Memorandum: „Kronstorf-Anton Bruckner“
KRONSTORF. Als Resultat intensiver Forschung zum Thema „Bruckner in Kronstorf“ hat der Regionalhistoriker Gerhard Riedl ein 152-seitiges Memorandum veröffentlicht, in dem er bisherige Ergebnisse der Brucknerforschung in Frage stellt.

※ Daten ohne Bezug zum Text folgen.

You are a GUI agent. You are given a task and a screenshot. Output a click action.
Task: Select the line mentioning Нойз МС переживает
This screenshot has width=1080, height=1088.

Der Kronstorfer Regionalhistoriker Gerhard Riedl erklärt, wie es zu dem Memorandum kam: „Weil zu 'Bruckner in Kronstorf' viele Fakten unrichtig oder bereits verfälscht niedergeschrieben wurden, bzw. die Neuinszenierung des Brucknermuseums nicht für Kronstorf spricht, habe ich ein 152seitiges Memorandum herausgegeben. Nach Dissonanzen im Jänner bezüglich Ausstellungsbedeutung, sah ich es für zwingend, mich mit Bruckner näher zu beschäftigen.“
Neue Fakten
Die vielen neuen Fakten aus verschiedenen Archiven überraschten Riedl so sehr, dass er es nun als seine Aufgabe sieht, das Ergebnis den Geschichtsinteressierten vorzulegen. Riedl will damit das lokale Identitätsbild korrigieren und die Bewohner anregen, sich mehr mit ihrer Geschichte zu beschäftigen. Sein Memorandum trägt den Titel: „Kronstorf-Anton Bruckner“ / Comp. und Poet „Vergissmeinnicht- […“ wie im Himmel“.
Jugendjahre
Das Memorandum erscheint zielgenau zum 200. Geburtstag des Musikgenies. Darin wird unter anderem der geringe Rückhalt Bruckners in „seinem“ Stift St. Florian während der Jugendjahre thematisiert. Immerhin fand man für den Lehrergehilfen nach dem Zerwürfnis mit Windhaag, keinen Platz in den Florianer Pfarren. Im Jänner 1843 trat Bruckner die Gehilfenstelle in Kronstorf an. Die Aufnahme Bruckners mit einer Überschneidungszeit ist für den so kleinen Ort echt eigenartig.